Matrix Derivative d(AXA)^(-1)/dX

538 Views Asked by At

I am having trouble figuring out the following matrix derivative $\frac{\partial(B X A')(AX A')^{-1}}{\partial X}$, where $X$ is square $n\times n$, A is $m\times n$, with $m<n$. and B is dimension $l\times N$.

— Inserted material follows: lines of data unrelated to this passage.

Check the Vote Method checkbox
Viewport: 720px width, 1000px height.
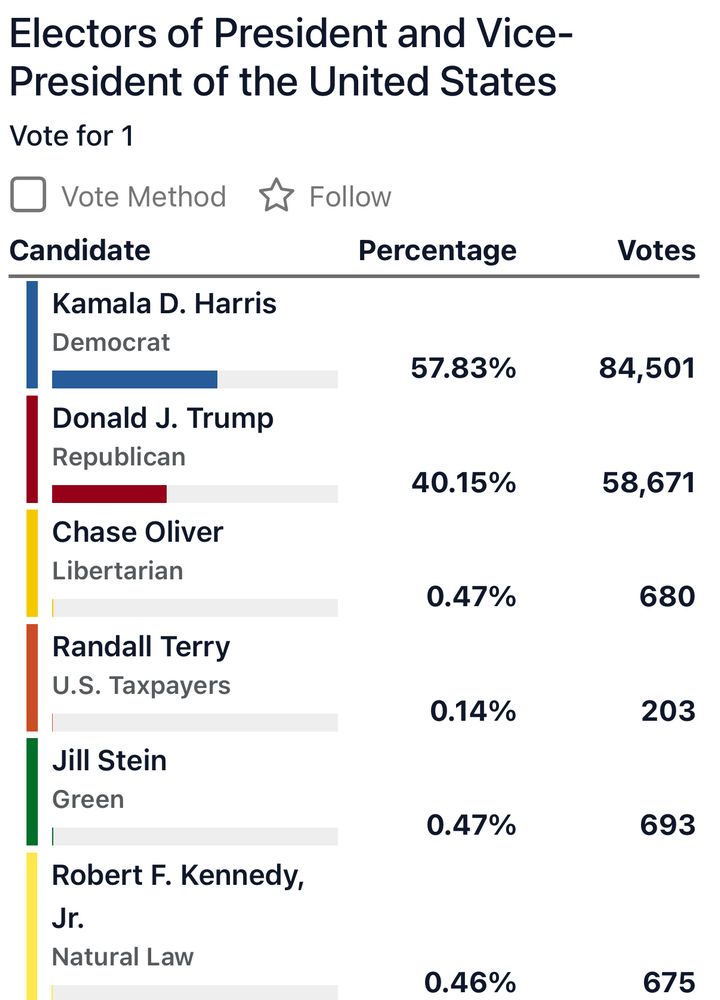(x=28, y=195)
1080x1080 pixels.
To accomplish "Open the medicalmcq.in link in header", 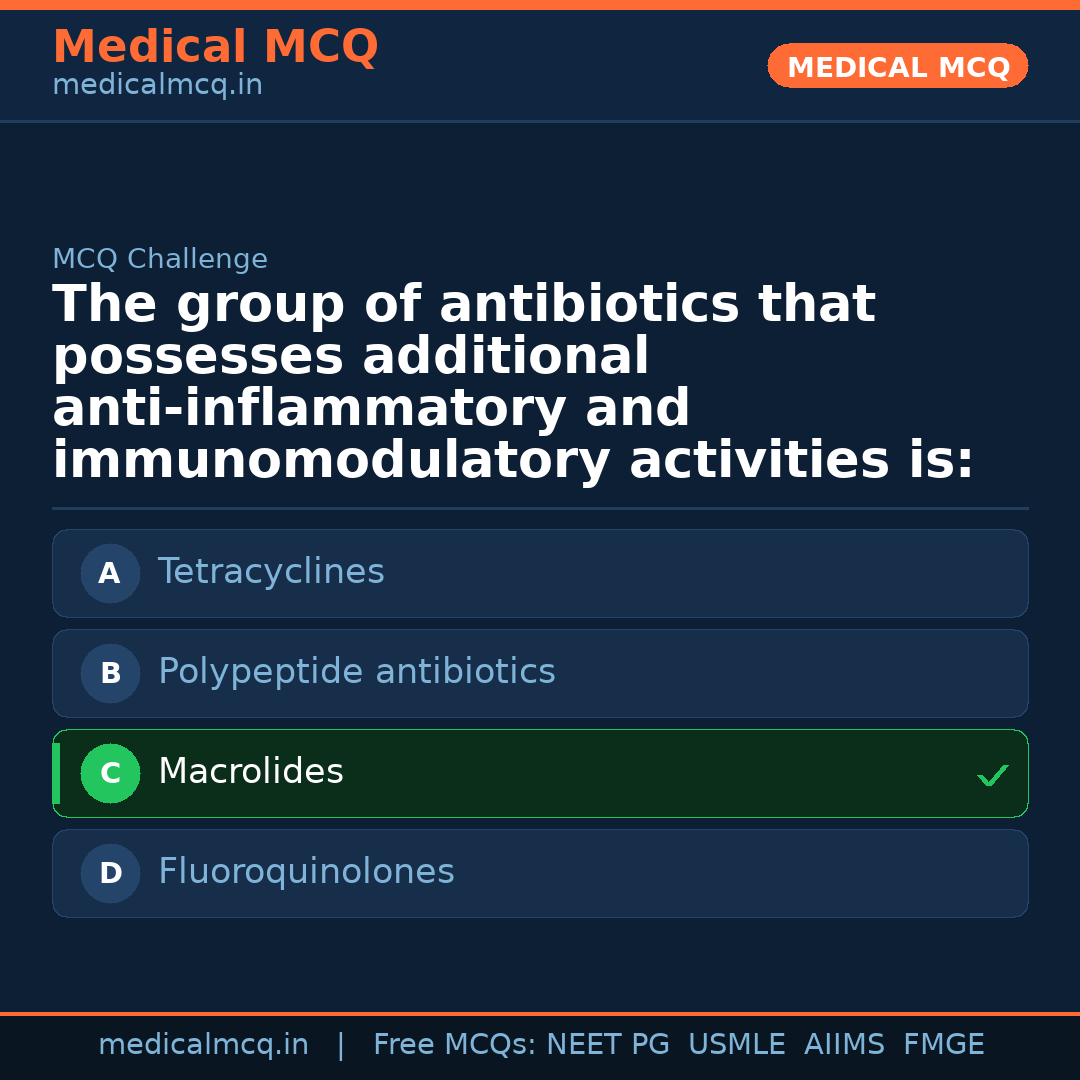I will (157, 86).
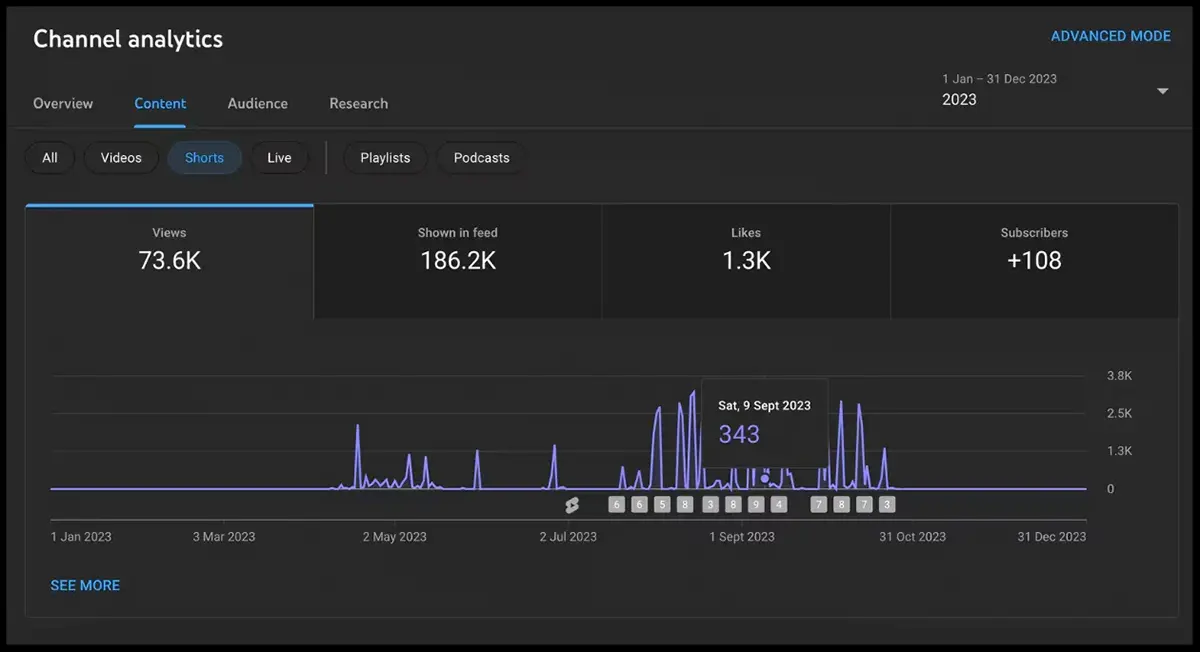Go to the Research tab
This screenshot has width=1200, height=652.
pos(358,104)
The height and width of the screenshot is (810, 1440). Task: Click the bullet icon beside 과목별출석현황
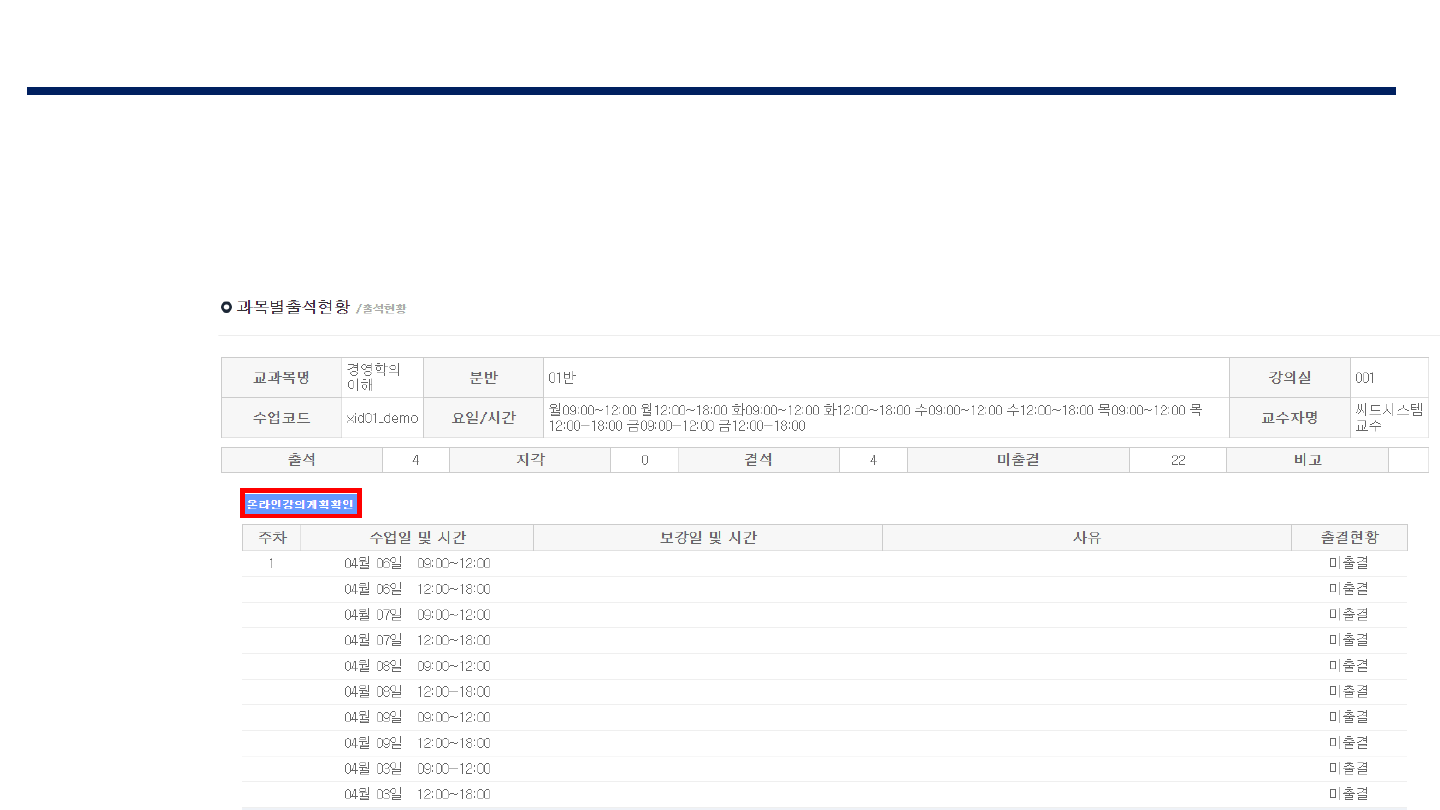pos(226,307)
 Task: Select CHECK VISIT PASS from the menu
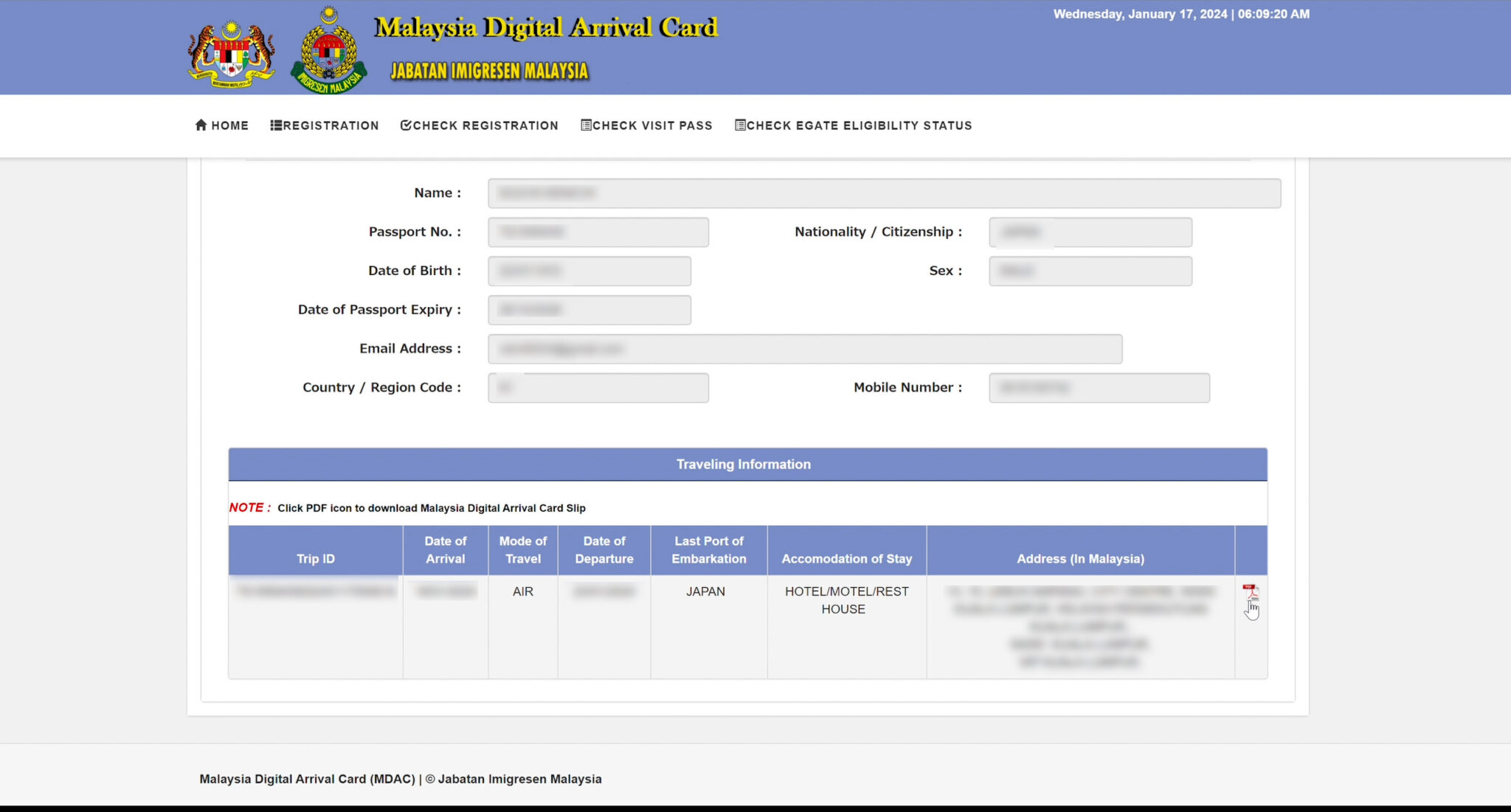tap(647, 125)
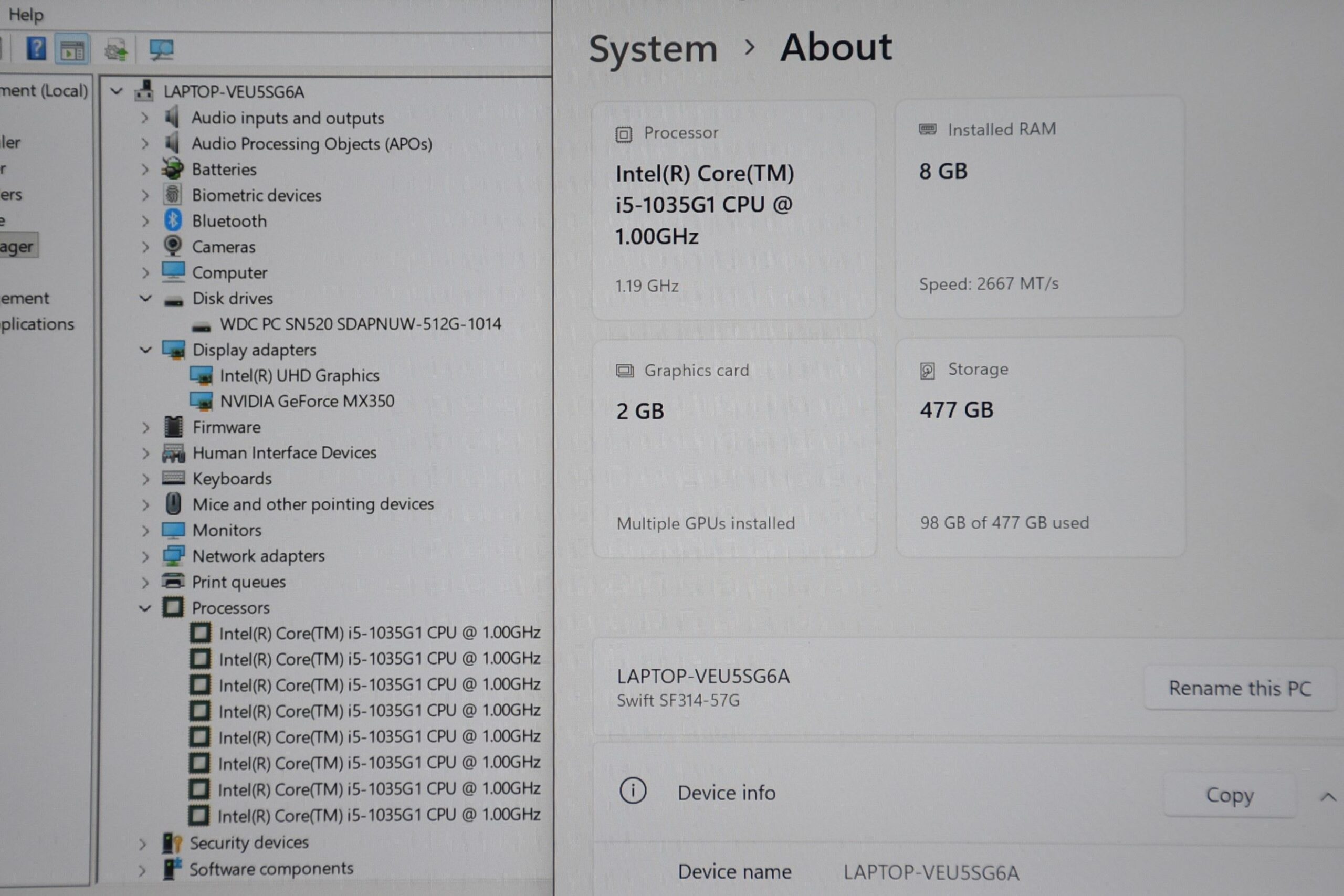This screenshot has height=896, width=1344.
Task: Click the info icon beside Device info
Action: [x=633, y=792]
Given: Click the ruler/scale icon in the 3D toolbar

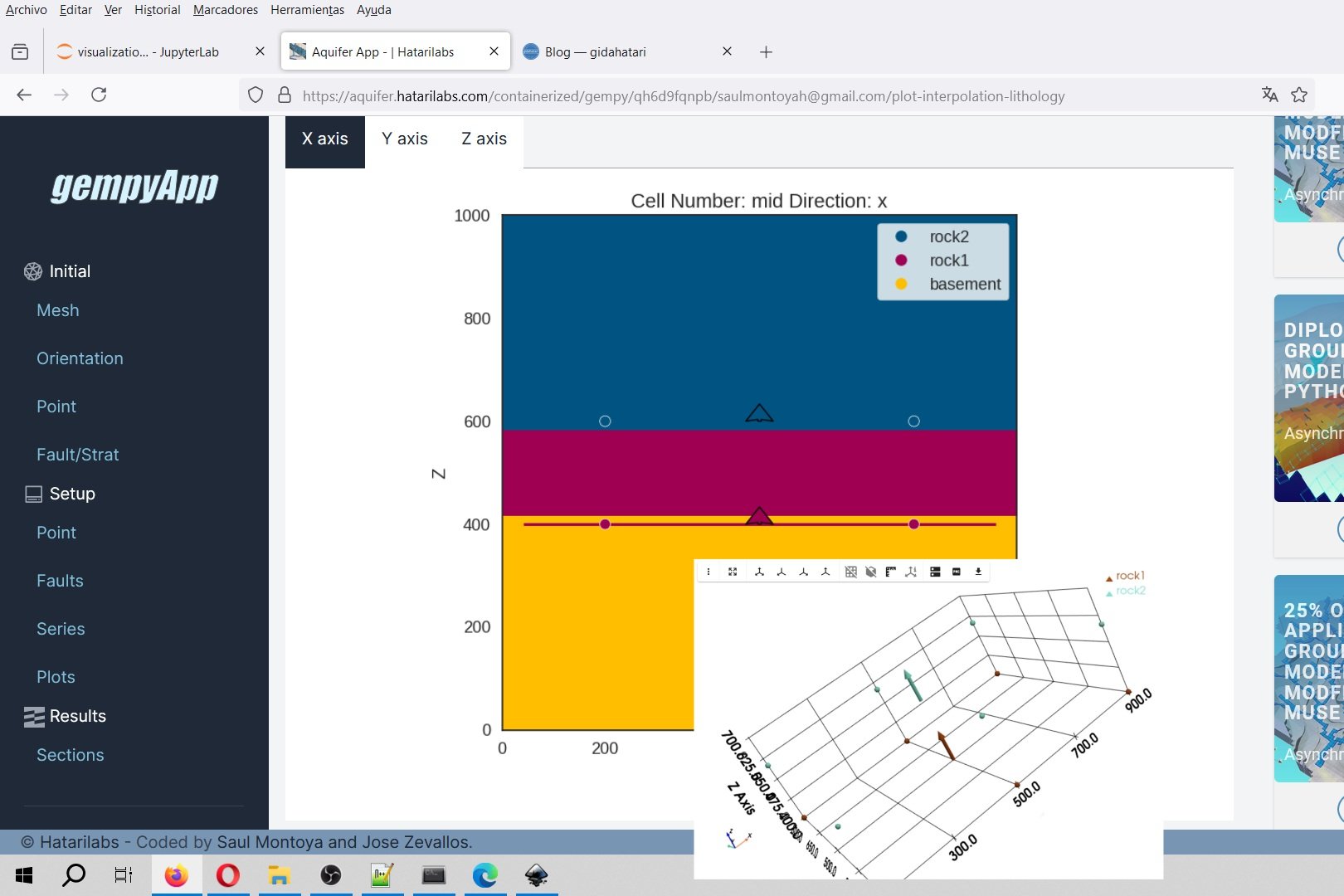Looking at the screenshot, I should [890, 572].
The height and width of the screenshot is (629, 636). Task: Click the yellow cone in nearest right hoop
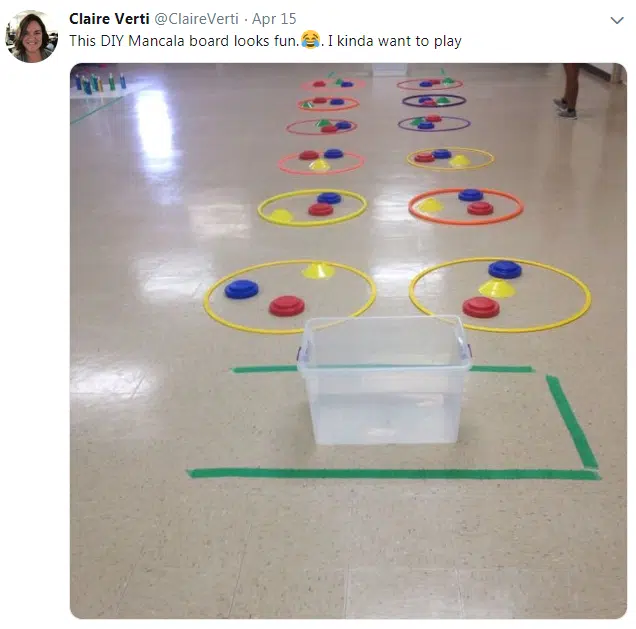(497, 288)
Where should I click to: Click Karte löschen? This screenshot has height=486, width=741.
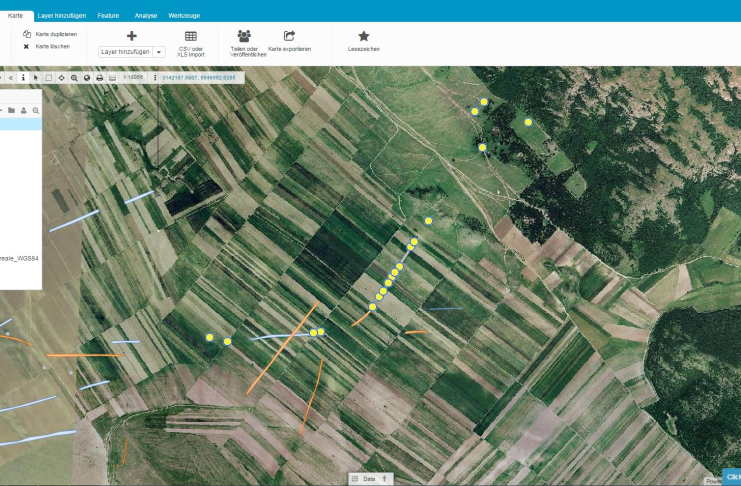tap(52, 46)
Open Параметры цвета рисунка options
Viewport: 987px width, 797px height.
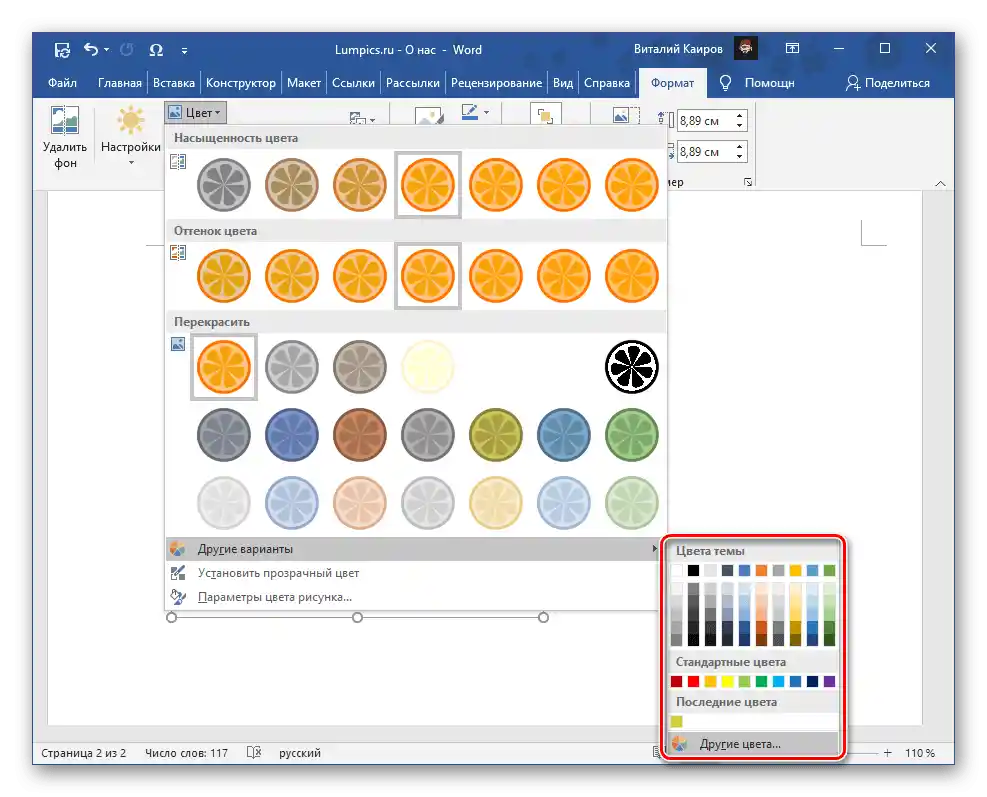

I started with $\frac{\partial BX A'}{\partial X}(AX A')^{-1}+ (BX A')\frac{\partial (A XA)^{-1}}{\partial X}$, but I can't properly figure out the second term.

3

There are 3 best solutions below

1
On

The desired matrix derivative has $n^2$ matrix elements of dimensions $\ell\times m$ given by $$\begin{eqnarray}\frac{\partial(BXA')(A XA')^{-1}}{\partial x_{ij}}& =&\frac{\partial(BXA')}{\partial x_{ij}}(A XA')^{-1}+(BXA')\frac{\partial(A XA')^{-1}}{\partial x_{ij}}\\& = &\frac{\partial(BXA')}{\partial x_{ij}}(A XA')^{-1}-(BXA')(A XA')^{-1}\frac{\partial(A XA')}{\partial x_{ij}}(A XA')^{-1}\end{eqnarray}$$ with $X=[x_{ij}]_{i,j=1}^n$. Note that the matrix derivative will have dimensions $n\ell\times nm$ so your development is not correct.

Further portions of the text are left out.